Otosclerosis is a unique condition where normal bone begins to overgrow in the middle ear. The bone growth leads to fixation of the stapes bone, which acts as the main piston responsible for conducting sound energy from the outside world and into the inner ear. If left untreated, the stapes can become completely immobile, leading to significant conductive hearing loss. Fortunately, the stapedectomy procedure has been developed and perfected over several decades to help restore this hearing loss for thousands of patients without the need for hearing aids.

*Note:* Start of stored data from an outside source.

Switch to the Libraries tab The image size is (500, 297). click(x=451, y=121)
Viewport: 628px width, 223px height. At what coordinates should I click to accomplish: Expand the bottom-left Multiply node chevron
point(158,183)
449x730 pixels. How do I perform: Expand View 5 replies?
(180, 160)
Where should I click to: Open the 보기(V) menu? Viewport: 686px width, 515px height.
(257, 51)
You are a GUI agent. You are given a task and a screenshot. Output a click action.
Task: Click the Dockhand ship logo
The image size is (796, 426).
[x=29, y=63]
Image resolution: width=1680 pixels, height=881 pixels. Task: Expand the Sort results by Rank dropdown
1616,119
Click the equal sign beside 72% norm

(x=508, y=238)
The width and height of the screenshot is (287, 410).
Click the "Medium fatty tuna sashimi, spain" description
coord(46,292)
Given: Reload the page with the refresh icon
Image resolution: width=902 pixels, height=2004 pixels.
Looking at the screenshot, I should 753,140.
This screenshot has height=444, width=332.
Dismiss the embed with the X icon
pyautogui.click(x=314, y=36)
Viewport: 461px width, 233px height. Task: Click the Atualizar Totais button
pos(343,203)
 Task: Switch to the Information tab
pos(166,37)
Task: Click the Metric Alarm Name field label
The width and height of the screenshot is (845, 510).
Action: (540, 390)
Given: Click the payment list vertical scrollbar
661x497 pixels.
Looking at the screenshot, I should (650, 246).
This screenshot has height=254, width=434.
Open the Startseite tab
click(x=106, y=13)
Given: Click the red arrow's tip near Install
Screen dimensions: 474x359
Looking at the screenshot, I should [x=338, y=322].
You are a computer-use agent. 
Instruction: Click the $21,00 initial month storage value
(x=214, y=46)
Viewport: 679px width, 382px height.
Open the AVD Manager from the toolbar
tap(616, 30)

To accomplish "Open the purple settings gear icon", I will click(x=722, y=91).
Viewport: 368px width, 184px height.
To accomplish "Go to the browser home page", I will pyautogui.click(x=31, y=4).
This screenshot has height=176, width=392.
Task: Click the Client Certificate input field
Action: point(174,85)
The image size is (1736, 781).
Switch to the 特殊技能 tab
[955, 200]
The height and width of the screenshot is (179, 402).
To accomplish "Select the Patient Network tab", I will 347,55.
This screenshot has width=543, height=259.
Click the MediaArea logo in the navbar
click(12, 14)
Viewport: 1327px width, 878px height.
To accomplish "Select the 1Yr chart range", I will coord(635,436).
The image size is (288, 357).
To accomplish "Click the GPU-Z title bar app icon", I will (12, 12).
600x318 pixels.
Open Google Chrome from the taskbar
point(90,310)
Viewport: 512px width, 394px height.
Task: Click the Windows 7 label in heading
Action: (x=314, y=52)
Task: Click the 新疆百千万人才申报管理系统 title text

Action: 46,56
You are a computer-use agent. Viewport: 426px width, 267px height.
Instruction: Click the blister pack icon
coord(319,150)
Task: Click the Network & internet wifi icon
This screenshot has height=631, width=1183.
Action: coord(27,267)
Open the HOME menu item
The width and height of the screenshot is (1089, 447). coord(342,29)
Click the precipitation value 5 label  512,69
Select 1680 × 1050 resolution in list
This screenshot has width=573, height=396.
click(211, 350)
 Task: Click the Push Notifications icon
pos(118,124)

What are the symptoms of otosclerosis?

The most common symptom is hearing loss. Patients notice a gradual decrease in hearing over several years. Patients with early otosclerosis first notice that they have difficulty hearing low pitched sounds, like whispering or engine sounds. Patients often complain that they can understand speech, but the volume is too low. Other symptoms may include dizziness and tinnitus (ringing or buzzing in the ear).

How is otosclerosis diagnosed?

An otologist (ear specialist) can easily detect evidence of otosclerosis on your initial visit. An otoscope is used to look at the eardrum and parts of the middle ear. Your otologist will also perform a hearing test, and tuning fork testing to confirm conductive hearing loss. A test called “acoustic reflex” can also give the otologist a clue to how fixed the stapes bone is. A CT scan of the ear may be necessary in some cases mainly to rule out other possible causes of your hearing loss.

Are there medical treatments for otosclerosis?

Similar to other forms of hearing loss, a hearing aid may be beneficial in patients with otosclerosis. Studies show that supplementation with fluoride may help slow down the progression of otosclerosis. Most patients with otosclerosis may be candidates for a stapedotomy procedure, which can restore hearing without the need for a hearing aid.

What are the surgical options for otosclerosis?

The stapedectomy procedure is a minimally invasive surgery that removes the fused bone in the middle ear and replaces it with a small titanium prosthesis. In most cases, it helps restore the patient’s hearing without the need for a hearing aid. The procedure takes place in an outpatient surgery center, and takes about an hour to perform. Patients can go home the same day after the surgery, the recovery period is short, and patients usually notice improvement in hearing within a week after surgery.

What is the difference between stapedectomy and stapedotomy?

A stapedectomy is the original procedure used to treat otosclerosis. It involves removing the entire stapes bone and replacing it with a prosthesis. Over time, the procedure has become more minimally invasive. With the laser becoming more commonplace in the OR, surgeons have found that the stapedotomy procedure produces similar results and safer outcomes when compared to stapedectomy. The stapedotomy procedure uses the laser to create a small opening at the base of the stapes. Instead of removing the entire stapes bone, only the top half is removed and the base is preserved. The prosthesis is then positioned into the hole that was created with the laser, and the piston-like mechanism of the stapes is restored.

Do I have to have a prosthesis in my ear?

Although the placement of a prosthesis in the middle ear has proven to be safe over the years, many patients are still wary of having a foreign object permanently placed in their ears. For this reason, more minimally invasive procedures have been invented. One of these procedure is called the STAMP operation (Stapedotomy Minus Prosthesis). The procedure also takes advantage of the laser, by freeing a portion of the fused stapes bone. It is usually recommended for patients suffering from early otosclerosis where the entire stapes bone has not become fully fused. Studies show that this procedure has been effective for select patients with outcomes lasting more than 20 years.